For once, I gave you the good news right up front in the headline.
The bad news is that Republican enthusiasm is way down too from its stratospheric 2010 levels.
Today, the Republicans lead on a number of key engagement indicators, though in some cases by smaller margins than four years ago. Currently, 45% of registered voters who plan to support the Republican in their district say they are more enthusiastic about voting than in prior congressional elections; that compares with 37% of those who plan to vote for the Democratic candidate. The GOP had a 13-point enthusiasm advantage at this point in the midterm campaign four years ago (55% to 42%) and the Democrats held a 17-point advantage eight years ago (47% to 30%).
Democrats are down five points from four years ago; the GOP is down 10 points. That’s still good enough for an eight-point lead in enthusiasm, and the number of Republicans who say they’re absolutely certain to vote is statistically the same as it was in 2010, but if you’re looking for reasons to go full eeyore and doubt that the GOP can produce another wave, there you go.
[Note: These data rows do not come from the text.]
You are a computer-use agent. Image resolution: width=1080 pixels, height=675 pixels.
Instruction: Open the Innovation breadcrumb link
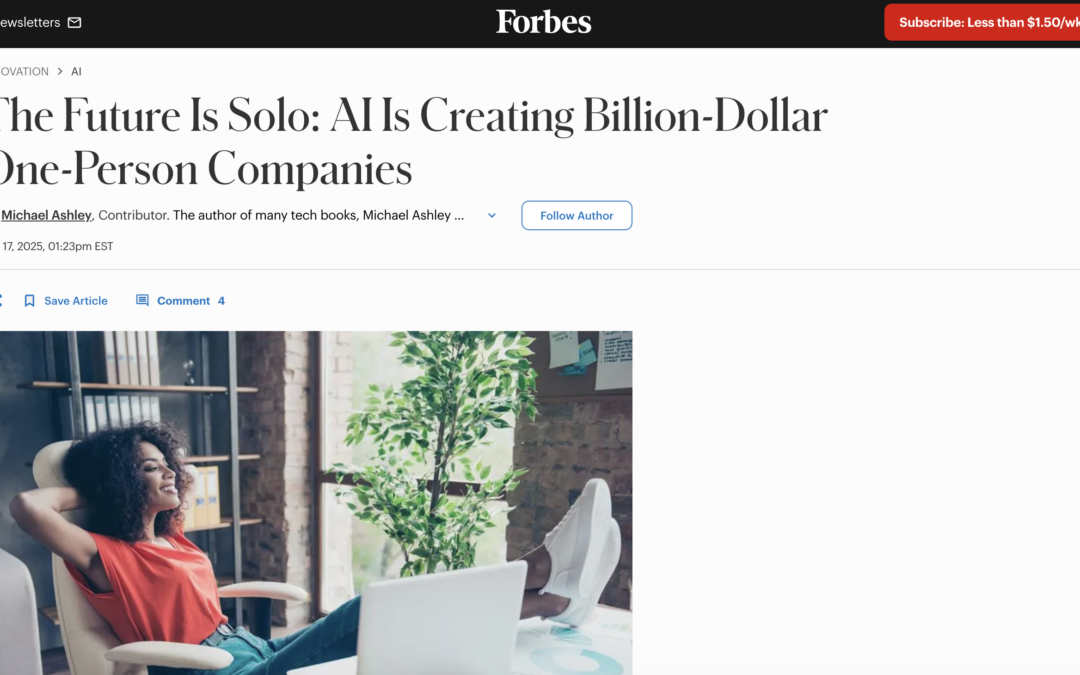click(24, 72)
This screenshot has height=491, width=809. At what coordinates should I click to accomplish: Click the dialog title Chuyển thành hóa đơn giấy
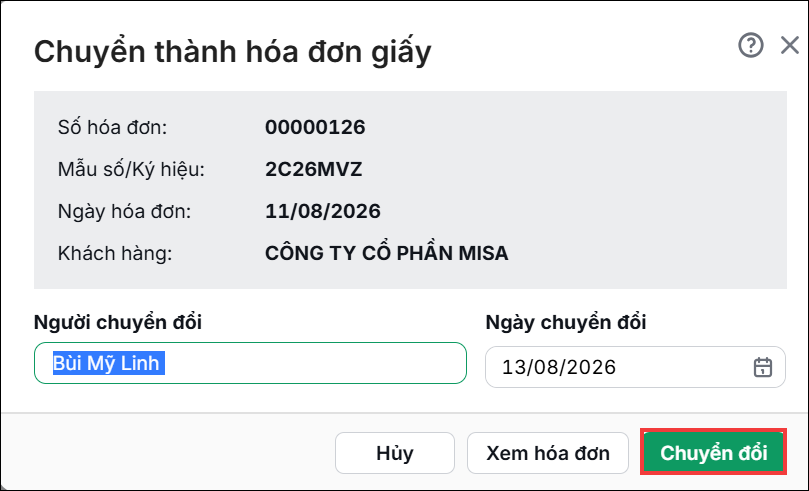pyautogui.click(x=233, y=52)
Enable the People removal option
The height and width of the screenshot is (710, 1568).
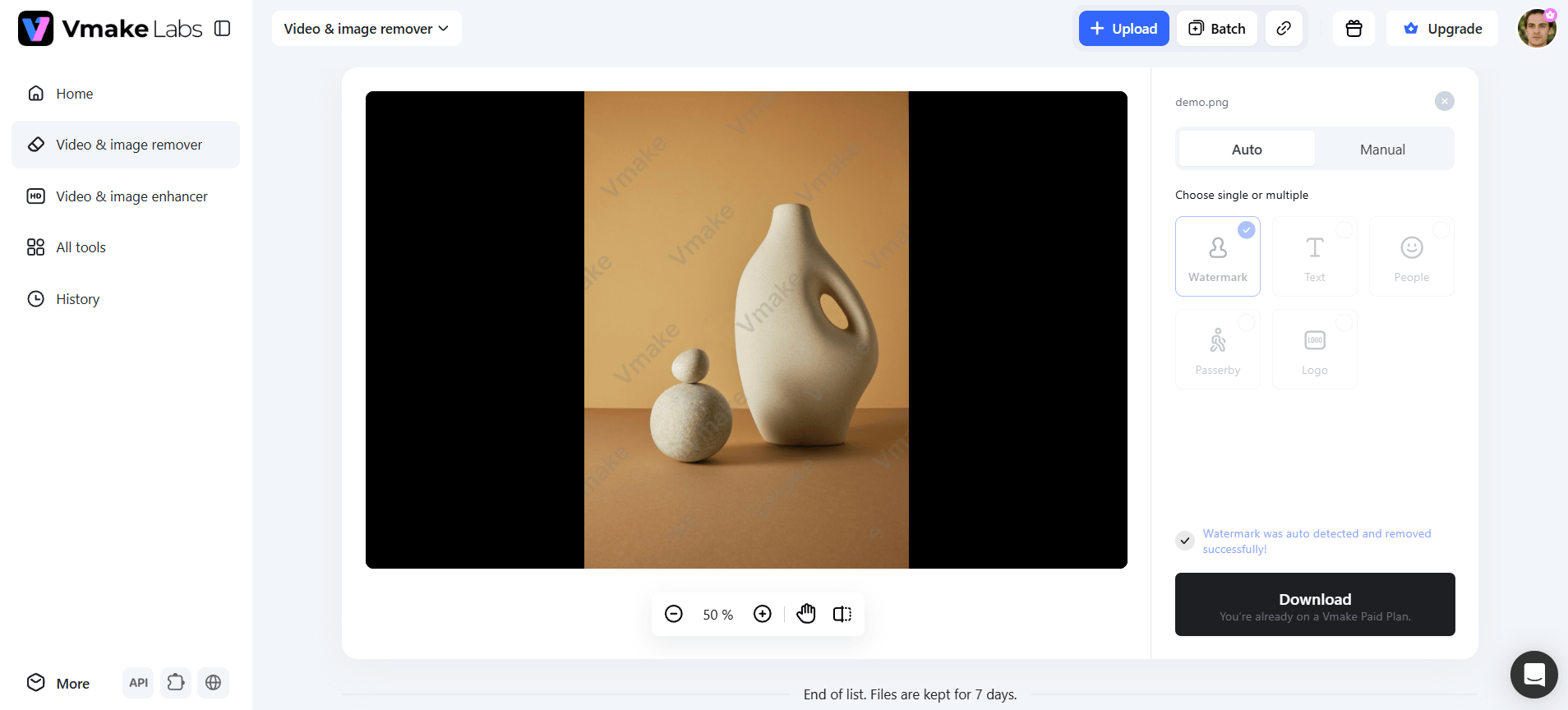click(x=1412, y=256)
As pitiful as Democratic enthusiasm is right now (driven in part by an eight-point drop among Dems when asked if Obama is a factor in their vote this November), the gap between them and Republicans has actually shrunk since the last midterm.
Here’s a graph from Pew’s release today that caught my eye because of the Democratic trendline. I get it, and yet … I don’t get it.
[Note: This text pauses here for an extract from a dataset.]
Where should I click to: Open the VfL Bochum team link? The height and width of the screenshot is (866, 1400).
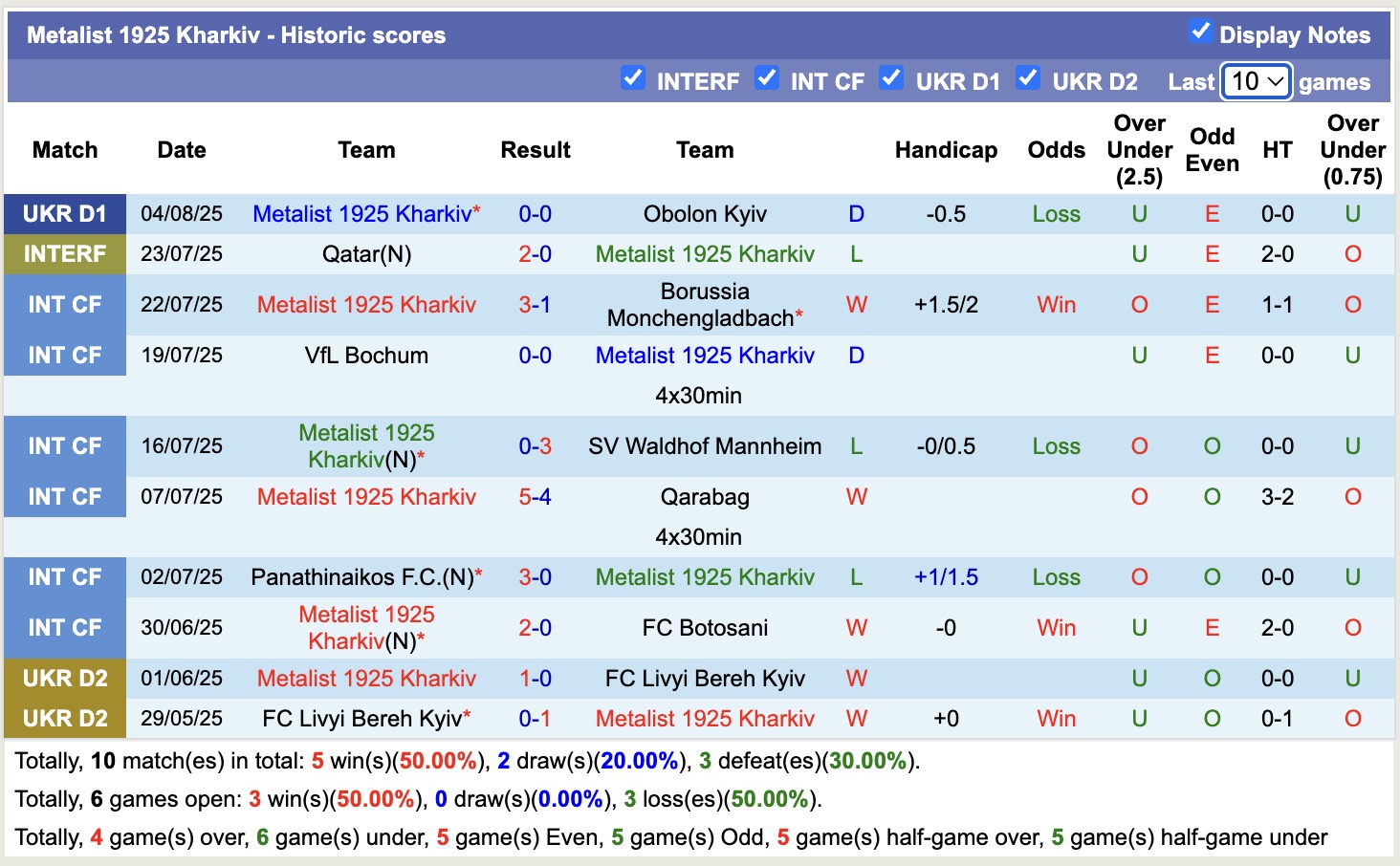(366, 356)
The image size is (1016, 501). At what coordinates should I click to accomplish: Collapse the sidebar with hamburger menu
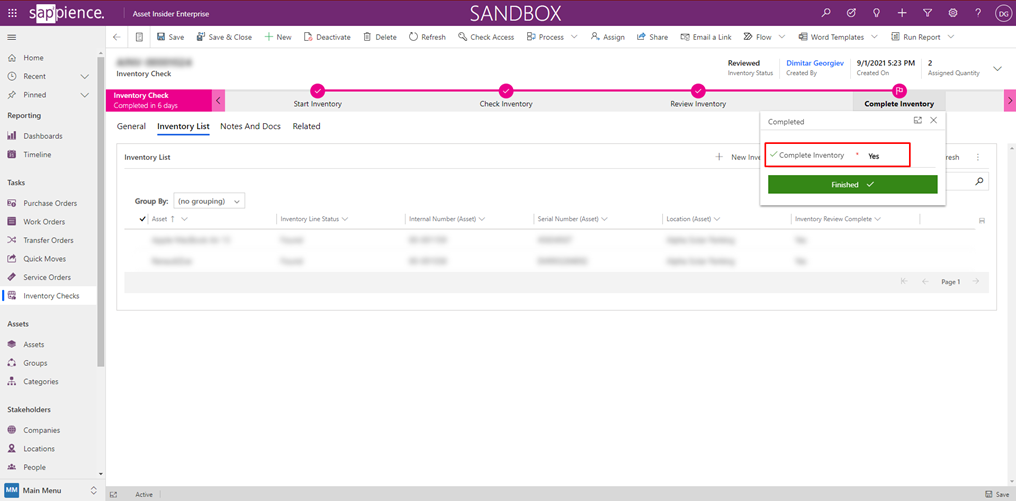[11, 37]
Rationally, both parties should be trending downward from 2010 to 2014 for the simple reason that it doesn’t much matter who controls the Senate in 2015 and 2016. If Democrats hold onto the majority, the Republican-run House will block them. If Republicans retake the Senate, the Democrat-run White House will block Congress. It’s the least important election in years, and obviously much less important than 2010 was. If Democrats had held onto the House that year, Congress would have passed a massive amnesty by now, some form of gun control, and maybe a carbon tax (but probably not). To an informed voter, the Democratic trend here is inexplicable. But that’s just it — lots of voters aren’t voting based on information but on mood. In 2010, they were exhausted from two huge election cycles in a row and glum after the passage of ObamaCare, which liberals disliked because it wasn’t socialist enough and everyone else disliked because it was too socialist. They should have gone to the polls en masse in the name of capitalizing on their advantages, but depressed voters can’t be reasoned with. Especially when they’re poorly informed: I guarantee you that huge chunks of Democrats in this poll think it’s possible that their party might take back the House this fall. It isn’t, but if you didn’t know that, you too might be psyched to try to break the gridlock and give Obama a Democratic Congress for the remainder of his term.
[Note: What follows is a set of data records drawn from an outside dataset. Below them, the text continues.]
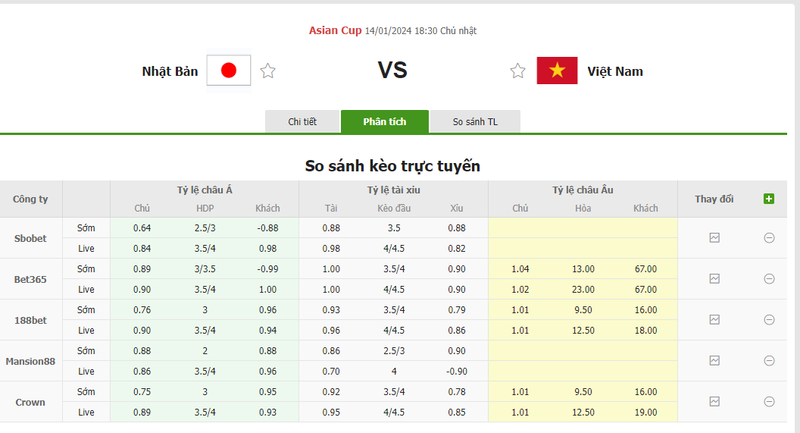
Task: Click the Mansion88 odds change chart icon
Action: (714, 360)
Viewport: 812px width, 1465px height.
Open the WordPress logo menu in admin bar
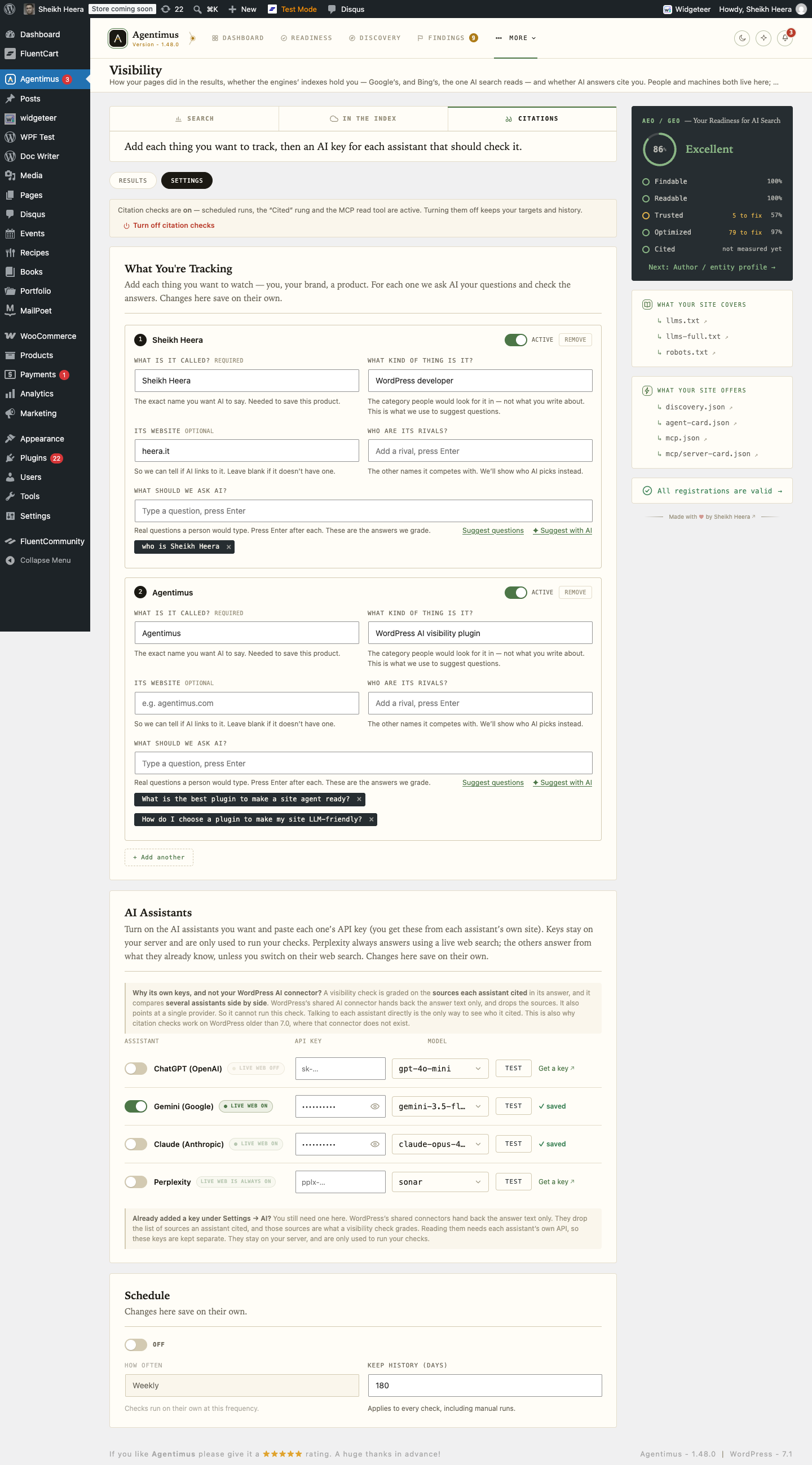point(10,9)
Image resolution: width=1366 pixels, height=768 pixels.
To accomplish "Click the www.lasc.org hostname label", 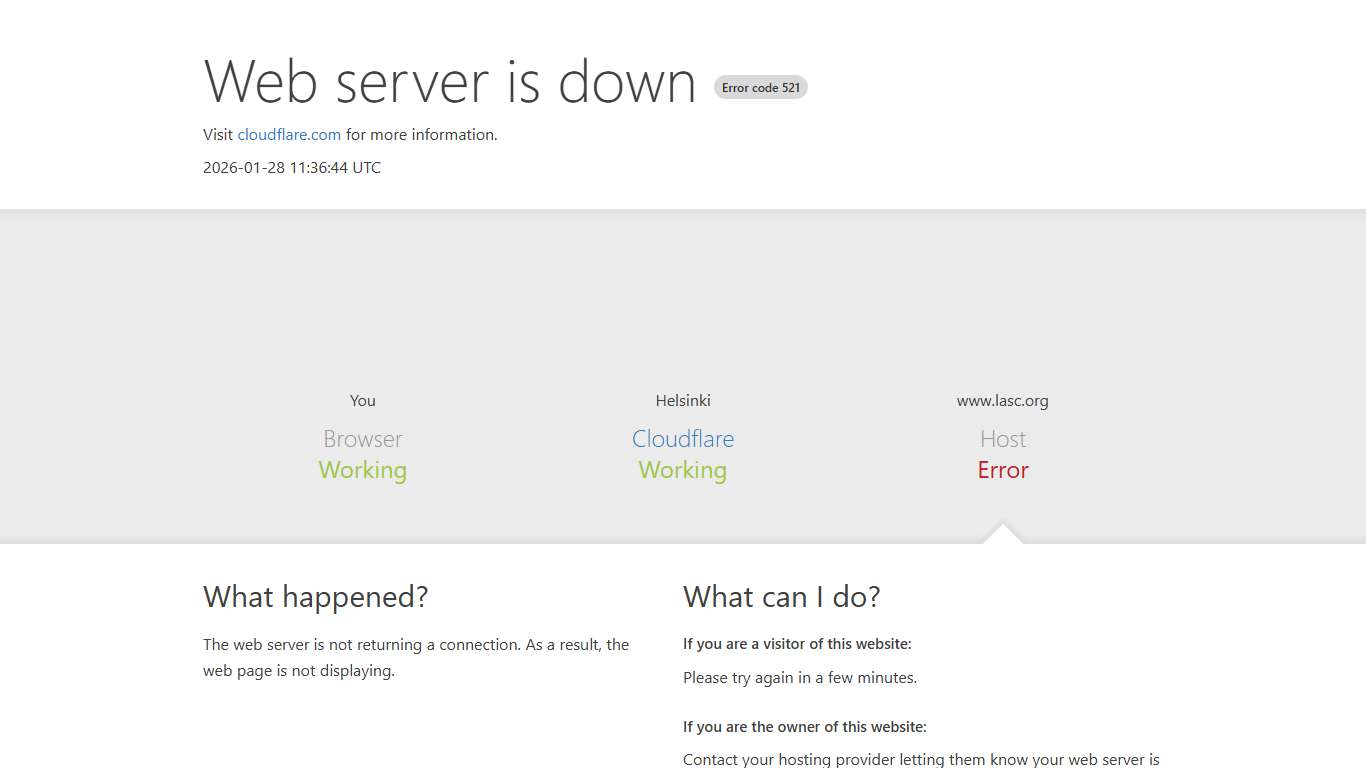I will (x=1002, y=400).
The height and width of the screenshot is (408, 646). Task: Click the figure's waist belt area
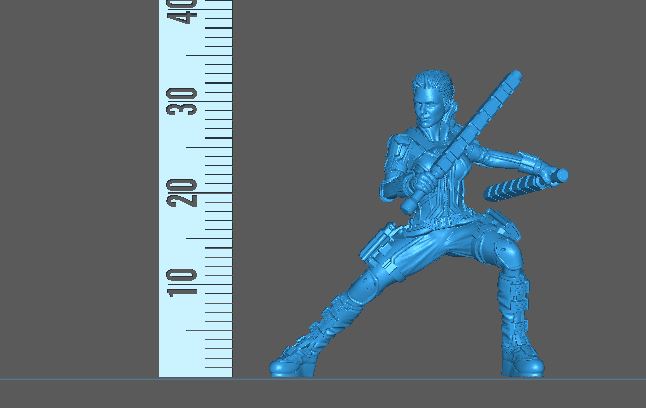pyautogui.click(x=440, y=225)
This graph is interesting too, as it’s solid evidence of the establishment/tea party divide:
In Democratic districts, more than half of Democratic voters approve of the incumbent. In Republican districts, fewer than half of Republicans do — fully 12 points less than Democrats. I’m tempted to say that that’s the tea party effect in action: If you assume that 55-60 percent is baseline approval for any incumbent for either party along mostly partisan lines, it may be that centrist Republicans are getting a double whammy of disapproval from Democrats and local grassroots conservatives. You can see further evidence of that when voters are asked if their representative’s spent too long in D.C. The Republican numbers are 10 points higher than the Democratic ones, which jibes with tea partiers’ objections to long-time careerists like Thad Cochran. It’s especially striking too given that so many Republican members of Congress are new to government, having been elected just four years ago. Republican voters should, in theory, have fewer complaints about careerism than Democrats. Instead, the opposite.
But look again at the data, particularly the lines about working well with the other party and caring more about your own party than the good of the country. Those are traditional establishment complaints about tea partiers — and they seem to show up in the data here. Republicans are 10 points less likely to say their congressman works will with the opposition than Democrats are and they’re eight points more likely to say their rep puts his own party above his country. What you’re seeing, I think, is the reverse of what I described above, i.e. some tea-party congressmen getting a double whammy of disapproval from Democrats and centrist Republicans. The GOP divide goes both ways.
Anyway, McCain marveled on Fox last night at Obama’s capacity for self-pity. If you think that’s obnoxious now, imagine how excruciating it’ll be next year if a Republican wave hits this fall after all and he’s stuck dealing with Boehner and McConnell until 2017.